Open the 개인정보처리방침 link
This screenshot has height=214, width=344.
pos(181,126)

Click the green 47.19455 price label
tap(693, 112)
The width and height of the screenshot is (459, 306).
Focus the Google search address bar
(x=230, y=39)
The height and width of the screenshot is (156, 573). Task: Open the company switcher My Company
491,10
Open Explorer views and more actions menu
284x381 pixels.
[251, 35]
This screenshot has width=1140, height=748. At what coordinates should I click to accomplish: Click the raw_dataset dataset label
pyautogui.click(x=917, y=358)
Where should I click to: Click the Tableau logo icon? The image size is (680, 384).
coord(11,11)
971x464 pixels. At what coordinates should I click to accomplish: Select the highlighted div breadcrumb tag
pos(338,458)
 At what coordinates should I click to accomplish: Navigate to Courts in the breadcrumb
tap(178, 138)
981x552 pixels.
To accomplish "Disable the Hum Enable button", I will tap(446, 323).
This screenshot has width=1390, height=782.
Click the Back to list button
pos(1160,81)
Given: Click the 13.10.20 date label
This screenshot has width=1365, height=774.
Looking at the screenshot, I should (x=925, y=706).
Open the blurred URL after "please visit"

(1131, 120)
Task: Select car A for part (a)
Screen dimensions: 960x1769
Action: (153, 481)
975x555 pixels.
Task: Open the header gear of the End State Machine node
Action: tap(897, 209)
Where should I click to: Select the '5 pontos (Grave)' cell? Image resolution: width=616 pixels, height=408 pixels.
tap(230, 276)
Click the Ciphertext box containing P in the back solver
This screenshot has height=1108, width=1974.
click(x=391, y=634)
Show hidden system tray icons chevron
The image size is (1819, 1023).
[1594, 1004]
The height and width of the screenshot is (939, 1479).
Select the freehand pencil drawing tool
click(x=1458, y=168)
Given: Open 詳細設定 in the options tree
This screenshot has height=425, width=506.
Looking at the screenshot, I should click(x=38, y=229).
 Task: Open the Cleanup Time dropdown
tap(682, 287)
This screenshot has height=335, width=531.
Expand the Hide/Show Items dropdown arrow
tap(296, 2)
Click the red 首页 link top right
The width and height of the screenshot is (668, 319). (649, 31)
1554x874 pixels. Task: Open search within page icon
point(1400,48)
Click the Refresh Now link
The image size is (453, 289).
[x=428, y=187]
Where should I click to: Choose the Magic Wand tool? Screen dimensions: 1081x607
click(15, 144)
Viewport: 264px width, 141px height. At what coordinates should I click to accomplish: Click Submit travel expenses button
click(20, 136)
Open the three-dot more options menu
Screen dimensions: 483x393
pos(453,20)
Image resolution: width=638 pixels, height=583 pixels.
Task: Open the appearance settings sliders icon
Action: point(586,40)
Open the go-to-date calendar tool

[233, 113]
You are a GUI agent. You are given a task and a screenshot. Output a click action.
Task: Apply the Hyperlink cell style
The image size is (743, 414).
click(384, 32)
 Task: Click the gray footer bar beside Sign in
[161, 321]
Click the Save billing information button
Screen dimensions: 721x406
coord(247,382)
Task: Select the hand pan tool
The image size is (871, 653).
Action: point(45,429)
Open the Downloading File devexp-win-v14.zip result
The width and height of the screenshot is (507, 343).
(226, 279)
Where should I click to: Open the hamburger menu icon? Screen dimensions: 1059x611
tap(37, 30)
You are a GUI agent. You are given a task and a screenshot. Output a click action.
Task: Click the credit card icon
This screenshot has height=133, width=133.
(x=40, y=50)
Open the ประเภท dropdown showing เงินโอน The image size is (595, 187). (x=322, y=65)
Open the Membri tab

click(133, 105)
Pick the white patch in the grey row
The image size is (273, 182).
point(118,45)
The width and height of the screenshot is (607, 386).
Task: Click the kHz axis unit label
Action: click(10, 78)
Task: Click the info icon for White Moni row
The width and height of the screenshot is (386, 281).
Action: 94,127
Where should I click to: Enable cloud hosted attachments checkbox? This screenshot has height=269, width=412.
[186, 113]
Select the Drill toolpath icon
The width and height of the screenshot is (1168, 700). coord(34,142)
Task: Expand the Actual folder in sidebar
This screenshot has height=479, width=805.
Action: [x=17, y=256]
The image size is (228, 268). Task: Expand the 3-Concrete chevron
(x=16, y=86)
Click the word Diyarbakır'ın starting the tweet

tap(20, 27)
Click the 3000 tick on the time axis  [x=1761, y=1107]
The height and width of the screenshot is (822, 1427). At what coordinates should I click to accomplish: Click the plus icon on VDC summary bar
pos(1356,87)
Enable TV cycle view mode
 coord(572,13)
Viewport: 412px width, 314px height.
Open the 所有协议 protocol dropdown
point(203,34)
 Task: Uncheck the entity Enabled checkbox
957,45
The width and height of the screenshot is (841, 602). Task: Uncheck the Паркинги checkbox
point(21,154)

Challenge: Arrange the lines of all the items above as a numbered list, leaving out blank lines.

Reply:
1. Open the 개인정보처리방침 link
2. This screenshot has height=214, width=344.
3. pos(181,126)
4. Click the green 47.19455 price label
5. tap(693, 112)
6. The width and height of the screenshot is (459, 306).
7. Focus the Google search address bar
8. (x=230, y=39)
9. The height and width of the screenshot is (156, 573). Task: Open the company switcher My Company
10. 491,10
11. Open Explorer views and more actions menu
12. 284x381 pixels.
13. [251, 35]
14. This screenshot has width=1140, height=748. At what coordinates should I click to accomplish: Click the raw_dataset dataset label
15. pyautogui.click(x=917, y=358)
16. Where should I click to: Click the Tableau logo icon? The image size is (680, 384).
17. coord(11,11)
18. 971x464 pixels. At what coordinates should I click to accomplish: Select the highlighted div breadcrumb tag
19. pos(338,458)
20.  At what coordinates should I click to accomplish: Navigate to Courts in the breadcrumb
21. tap(178, 138)
22. 981x552 pixels.
23. To accomplish "Disable the Hum Enable button", I will tap(446, 323).
24. This screenshot has width=1390, height=782.
25. Click the Back to list button
26. pos(1160,81)
27. Given: Click the 13.10.20 date label
28. This screenshot has width=1365, height=774.
29. Looking at the screenshot, I should (x=925, y=706).
30. Open the blurred URL after "please visit"
31. (1131, 120)
32. Task: Select car A for part (a)
33. Screen dimensions: 960x1769
34. Action: (153, 481)
35. 975x555 pixels.
36. Task: Open the header gear of the End State Machine node
37. Action: tap(897, 209)
38. Where should I click to: Select the '5 pontos (Grave)' cell? Image resolution: width=616 pixels, height=408 pixels.
39. tap(230, 276)
40. Click the Ciphertext box containing P in the back solver
41. This screenshot has height=1108, width=1974.
42. click(x=391, y=634)
43. Show hidden system tray icons chevron
44. The image size is (1819, 1023).
45. [1594, 1004]
46. The height and width of the screenshot is (939, 1479).
47. Select the freehand pencil drawing tool
48. click(x=1458, y=168)
49. Given: Open 詳細設定 in the options tree
50. This screenshot has height=425, width=506.
51. Looking at the screenshot, I should click(x=38, y=229).
52.  Task: Open the Cleanup Time dropdown
53. tap(682, 287)
54. This screenshot has height=335, width=531.
55. Expand the Hide/Show Items dropdown arrow
56. tap(296, 2)
57. Click the red 首页 link top right
58. The width and height of the screenshot is (668, 319). (649, 31)
59. 1554x874 pixels. Task: Open search within page icon
60. point(1400,48)
61. Click the Refresh Now link
62. The image size is (453, 289).
63. [x=428, y=187]
64. Where should I click to: Choose the Magic Wand tool? Screen dimensions: 1081x607
65. click(15, 144)
66. Viewport: 264px width, 141px height. At what coordinates should I click to accomplish: Click Submit travel expenses button
67. click(20, 136)
68. Open the three-dot more options menu
69. Screen dimensions: 483x393
70. pos(453,20)
71. Image resolution: width=638 pixels, height=583 pixels.
72. Task: Open the appearance settings sliders icon
73. Action: point(586,40)
74. Open the go-to-date calendar tool
75. [233, 113]
76. You are a GUI agent. You are given a task and a screenshot. Output a click action.
77. Task: Apply the Hyperlink cell style
78. The image size is (743, 414).
79. click(384, 32)
80.  Task: Click the gray footer bar beside Sign in
81. [161, 321]
82. Click the Save billing information button
83. Screen dimensions: 721x406
84. coord(247,382)
85. Task: Select the hand pan tool
86. The image size is (871, 653).
87. Action: point(45,429)
88. Open the Downloading File devexp-win-v14.zip result
89. The width and height of the screenshot is (507, 343).
90. (226, 279)
91. Where should I click to: Open the hamburger menu icon? Screen dimensions: 1059x611
92. tap(37, 30)
93. You are a GUI agent. You are given a task and a screenshot. Output a click action.
94. Task: Click the credit card icon
95. This screenshot has height=133, width=133.
96. (x=40, y=50)
97. Open the ประเภท dropdown showing เงินโอน The image size is (595, 187). (x=322, y=65)
98. Open the Membri tab
99. click(133, 105)
100. Pick the white patch in the grey row
101. The image size is (273, 182).
102. point(118,45)
103. The width and height of the screenshot is (607, 386).
104. Task: Click the kHz axis unit label
105. Action: click(10, 78)
106. Task: Click the info icon for White Moni row
107. The width and height of the screenshot is (386, 281).
108. Action: 94,127
109. Where should I click to: Enable cloud hosted attachments checkbox? This screenshot has height=269, width=412.
110. [186, 113]
111. Select the Drill toolpath icon
112. The width and height of the screenshot is (1168, 700). coord(34,142)
113. Task: Expand the Actual folder in sidebar
114. This screenshot has height=479, width=805.
115. Action: [x=17, y=256]
116. The image size is (228, 268). Task: Expand the 3-Concrete chevron
117. (x=16, y=86)
118. Click the word Diyarbakır'ın starting the tweet
119. tap(20, 27)
120. Click the 3000 tick on the time axis  [x=1761, y=1107]
121. The height and width of the screenshot is (822, 1427). At what coordinates should I click to accomplish: Click the plus icon on VDC summary bar
122. pos(1356,87)
123. Enable TV cycle view mode
124.  coord(572,13)
125. Viewport: 412px width, 314px height.
126. Open the 所有协议 protocol dropdown
127. point(203,34)
128.  Task: Uncheck the entity Enabled checkbox
129. 957,45
130. The width and height of the screenshot is (841, 602). Task: Uncheck the Паркинги checkbox
131. point(21,154)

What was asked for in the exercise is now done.